During discussions of Medicare and taxes, Biden provided such a vocal subtext to Ryan's remarks that he began to sound like a fact-check version of the "Mystery Science Theater 3000" robots. "That's not true," "That's wrong," "He no longer supports that," "I'll give you a simple answer: They'll charge more for Medicare."
After repeatedly telling Ryan that a 20% tax cut was a mathematically impossible solution to the country's woes, he even got in a Lloyd Bentsen-like zinger: "Now you're Jack Kennedy?" he mugged when Ryan argued that John F. Kennedy had supported a similar plan.
But if he thought he would rile the young congressman from Wisconsin, he thought wrong.
Ryan stayed very much on message and got in a couple of barbs himself. After Biden roundly condemned Romney for his recent 47% remark, Ryan shrugged and observed: "As the vice president very well knows, the words don't always come out of your mouth the right way."
It was Ryan's national debate coming-out party, after all, and for the most part he pulled it off.
"I know you're under a lot of duress to make up for lost ground," Ryan said at one point.
But while he succeeded, his job was simply to hold his own. The vice president had the tougher task: to both buoy Obama supporters and convince any undecideds that changing horses midstream is not the right choice.

# [Work item]
Continue the account of the Biden-Ryan vice presidential debate from where it stops.

# [Data shown]

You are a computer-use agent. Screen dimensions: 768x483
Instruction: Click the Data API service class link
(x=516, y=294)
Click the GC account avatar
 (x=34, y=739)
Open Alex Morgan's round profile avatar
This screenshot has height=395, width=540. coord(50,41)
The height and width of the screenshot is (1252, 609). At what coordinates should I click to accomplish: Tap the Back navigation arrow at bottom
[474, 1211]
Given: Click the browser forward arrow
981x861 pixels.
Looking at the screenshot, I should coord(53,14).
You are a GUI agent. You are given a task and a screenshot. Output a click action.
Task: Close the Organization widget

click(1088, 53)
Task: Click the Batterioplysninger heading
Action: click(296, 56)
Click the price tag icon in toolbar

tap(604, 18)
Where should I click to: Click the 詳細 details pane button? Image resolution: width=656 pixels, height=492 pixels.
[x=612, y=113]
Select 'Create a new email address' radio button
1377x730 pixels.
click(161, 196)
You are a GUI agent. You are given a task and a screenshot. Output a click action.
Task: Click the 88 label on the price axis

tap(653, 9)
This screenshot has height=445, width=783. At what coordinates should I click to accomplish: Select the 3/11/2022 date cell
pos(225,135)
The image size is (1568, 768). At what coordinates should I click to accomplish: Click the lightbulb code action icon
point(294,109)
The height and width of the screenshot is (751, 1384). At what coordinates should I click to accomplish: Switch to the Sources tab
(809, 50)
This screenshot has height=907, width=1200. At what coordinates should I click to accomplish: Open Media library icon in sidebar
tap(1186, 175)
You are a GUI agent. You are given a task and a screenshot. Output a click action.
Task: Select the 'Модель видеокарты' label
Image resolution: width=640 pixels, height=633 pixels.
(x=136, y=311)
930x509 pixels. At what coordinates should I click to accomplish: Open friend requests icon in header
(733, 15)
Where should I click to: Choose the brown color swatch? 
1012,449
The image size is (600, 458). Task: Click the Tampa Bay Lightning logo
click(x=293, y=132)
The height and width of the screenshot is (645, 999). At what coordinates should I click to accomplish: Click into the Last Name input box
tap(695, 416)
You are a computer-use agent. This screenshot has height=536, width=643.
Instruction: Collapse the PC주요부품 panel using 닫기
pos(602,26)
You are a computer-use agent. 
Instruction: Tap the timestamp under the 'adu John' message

# [Response box]
It's tough to imagine another politician who could get away with laughing while his opponent is talking. Al Gore, one could argue, was seriously damaged because of similar, if less charming, displays of impatience. But just as he did with Sarah Palin four years ago, Biden took an accurate measure of his opponent.
With Palin, who provided a much easier target in many ways, he was unfailingly polite, chivalrous even, making accommodations for her newness to the political arena, giving her room, or some might say the rope, to make her own case.
Ryan is a more experienced politician with a voting record so Biden talked a lot tougher, made things more personal and unapologetically reminded everyone how long he's been doing this. He's worked with Reagan, with Tip O'Neill, he was there when they fiddled with Social Security and when the Alamo fell.
Well, maybe not that, but you get the picture.